J’ai donc essayé d’oublier tout cela par tous les moyens, mais tout me rappelait mon échec : voir des gens conduire dans leur voiture, entendre des camarades avoir obtenu le permis, et puis la fameuse question “ou tu en es avec le permis ?”. Je ne passais même plus dans la rue où était située mon auto-école. Tout cela a duré 2 ans. Pendant ces 2 ans, je n’avais quasiment pas touché une pédale de voiture ou un volant.
Après avoir pris beaucoup de recul, je me suis rendu compte de beaucoup de choses. La première, c’est qu’en terminale (surtout en fin d’année) je n’étais pas du tout prête à passer le permis. J’avais appris l’été de ma terminale que je sortais à peine d’une dépression, dont je n’étais pas au courant. Je ne me rendais pas compte de mon mal-être et de la détresse de mon corps et de mon esprit. Il faut ajouter que j’étais dans un état de fatigue constant (qui a joué sa part dans mes erreurs éliminatoires) du fait de mon anémie, que j’ai également découvert plus tard. La seconde chose, c’est que j’étais trop exigeante envers moi-même, et que je le manifestais avec beaucoup de culpabilité. Je me forçais à réussir car j’avais le stage de pilotage, car mes parents avaient mis une certaine somme d’argent, car je devais prouver que je pouvais réussir. De plus, je voyais encore l’échec comme une honte.
De ce fait, j’ai commencé à effectuer un énorme travail psychologique sur moi-même. Ce n’est pas le permis qui en a été l’instigateur mais il y a largement contribué. J’ai travaillé (et je continue) à travailler sur l’estime que j’ai envers moi-même. J’ai également commencé petit à petit à changer la façon dont je me traitais, et j’essaye au quotidien d’être plus indulgente. Je recommence petit à petit à envisager la possibilité de le repasser, ou même de rater. Il faut ajouter que je suis également en capacité de pouvoir me payer le permis, et donc de ne plus dépendre de mes parents (ce qui est une charge mentale en moins pour moi). Ce travail est toujours en cours, la peur est toujours là, mais elle est abordée différemment.
Je change également la façon dont je réfléchis, afin de ne plus basculer vers le négatif ou vers la fatalité.
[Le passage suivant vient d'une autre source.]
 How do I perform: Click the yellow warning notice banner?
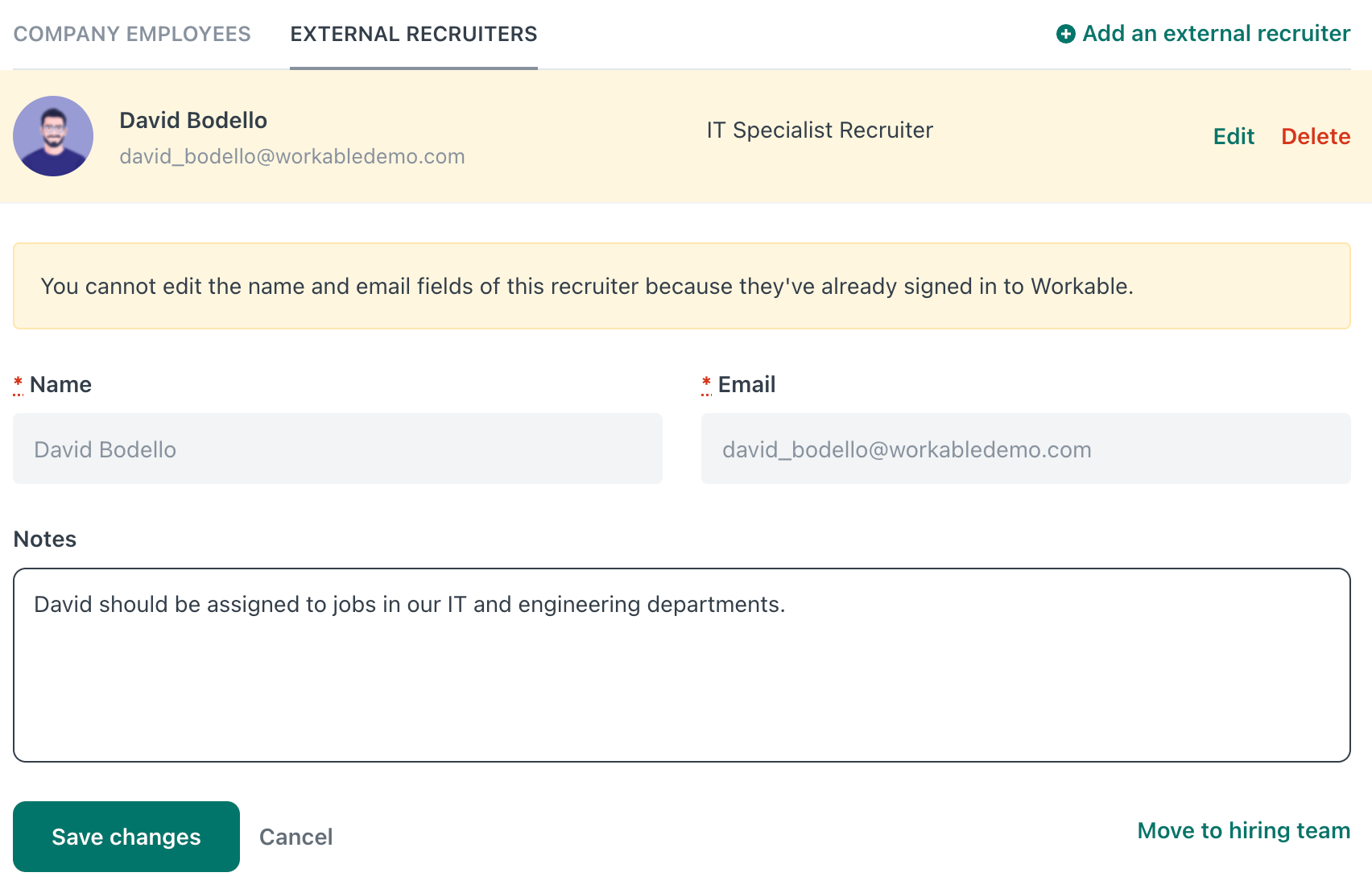pos(682,286)
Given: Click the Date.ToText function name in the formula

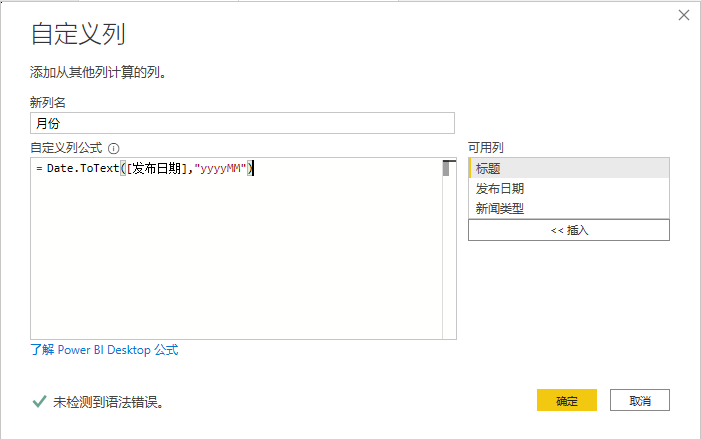Looking at the screenshot, I should click(x=82, y=168).
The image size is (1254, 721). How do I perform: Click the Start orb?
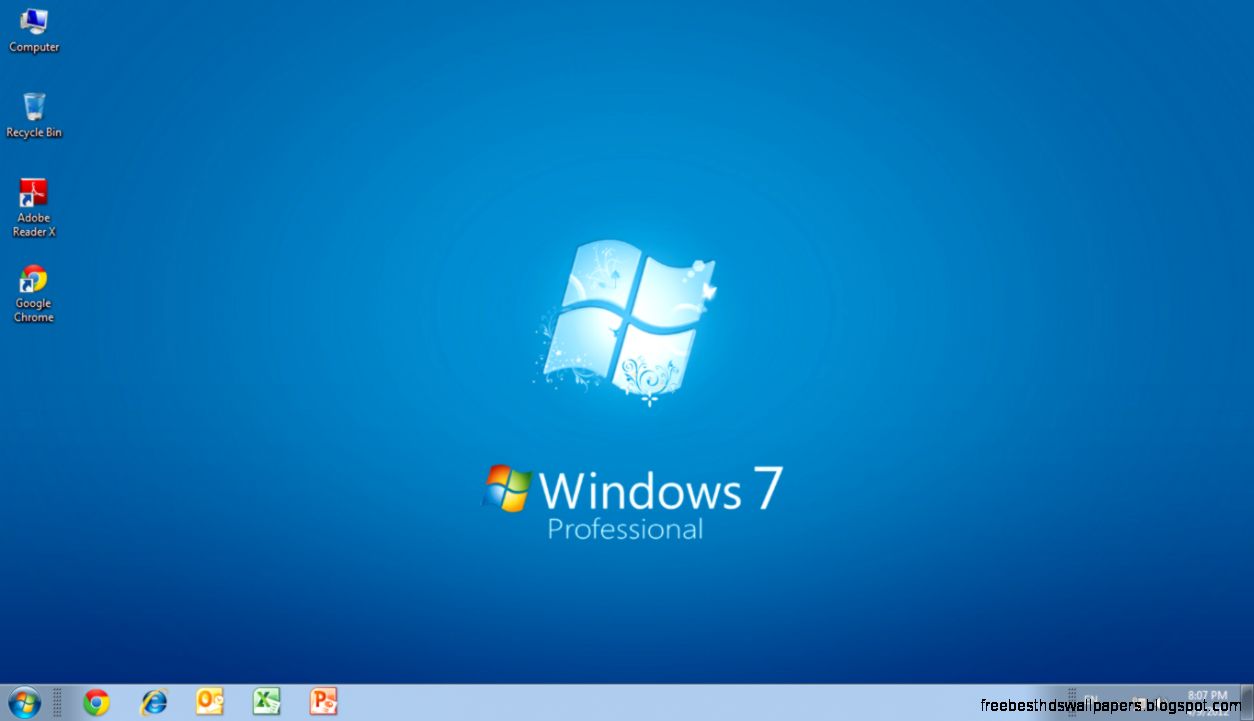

J’ai repris rendez-vous avec ma psychologue à ce sujet, afin de pouvoir en discuter et de comprendre comment agir face à ces situations d’échec et d’acceptation à l’avenir.
J’en ai également parlé avec certaines personnes de mon entourage, qui m’ont beaucoup rassuré à ce sujet.
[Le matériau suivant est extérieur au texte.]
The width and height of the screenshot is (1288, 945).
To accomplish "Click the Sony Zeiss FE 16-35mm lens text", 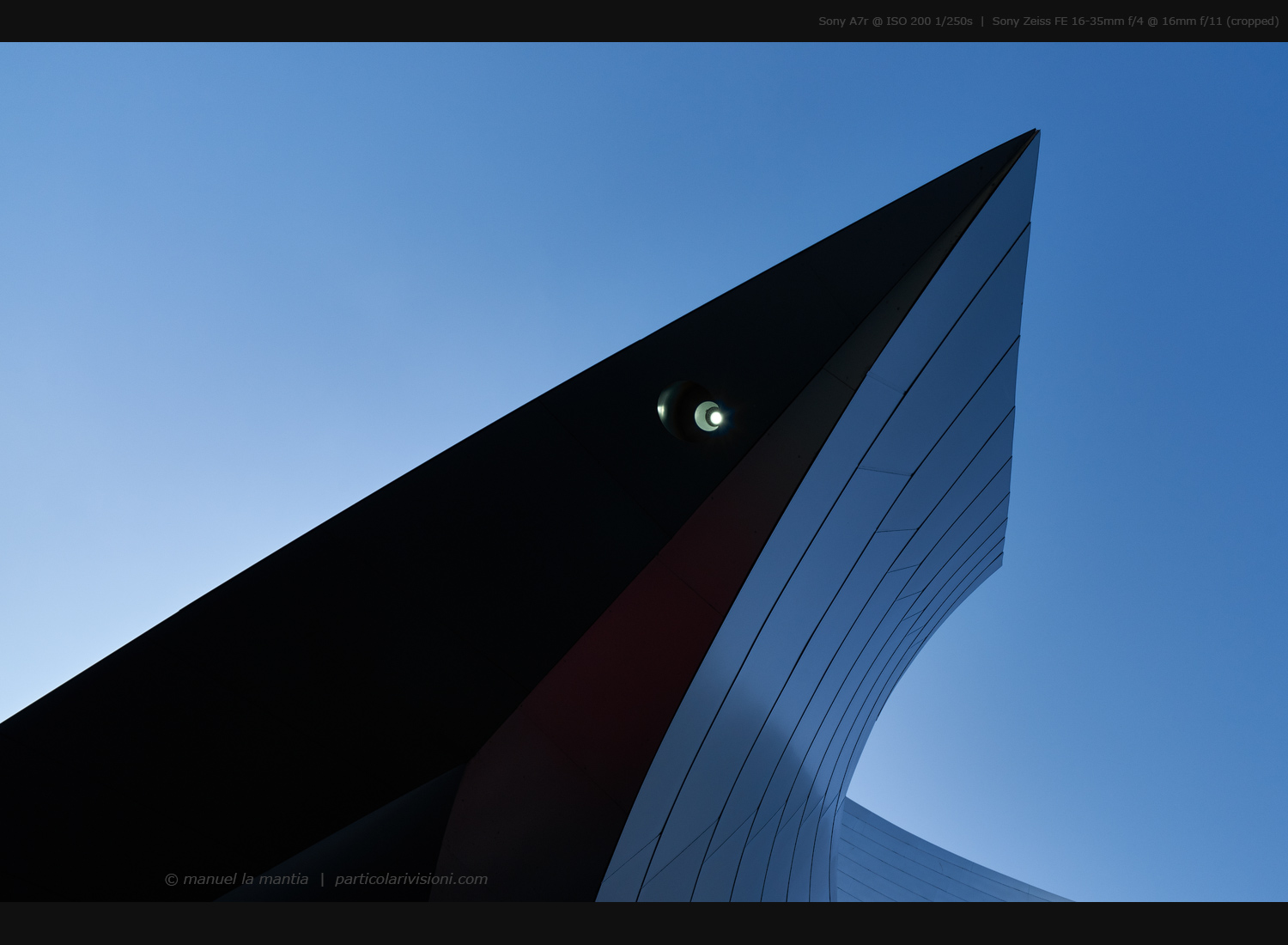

Suite à tout cela, et après de nombreuses heures de réflexions, j’ai décidé de prendre mon courage à 2 mains et de retourner à l’auto-école pour essayer de repasser mon examen.
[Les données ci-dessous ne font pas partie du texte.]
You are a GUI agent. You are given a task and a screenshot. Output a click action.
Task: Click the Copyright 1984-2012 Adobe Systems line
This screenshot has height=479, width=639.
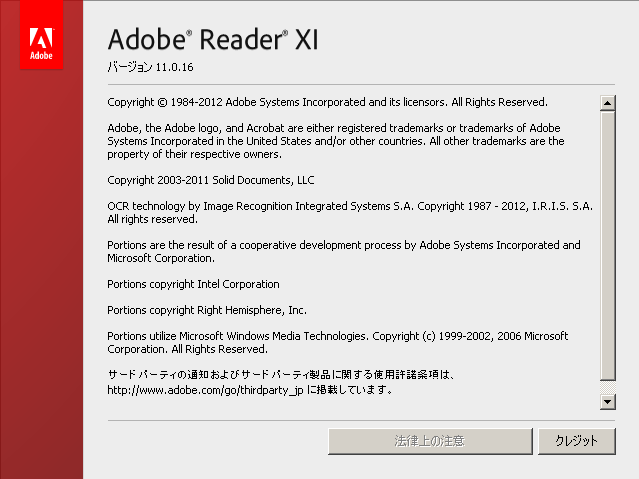(327, 102)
Je pense être prête si je le rate une 3ème fois, dans la mesure où je ne serai plus dans le déni, et que je me laisserai une chance, cette fois-ci plus tard, lorsque je n’aurai aucune contrainte qui pourrait m’empêcher de m’y concentrer pleinement. Je sais que j’ai largement les capacités de l’avoir, seul mon manque de confiance m’empêche de le passer et de l’obtenir sereinement.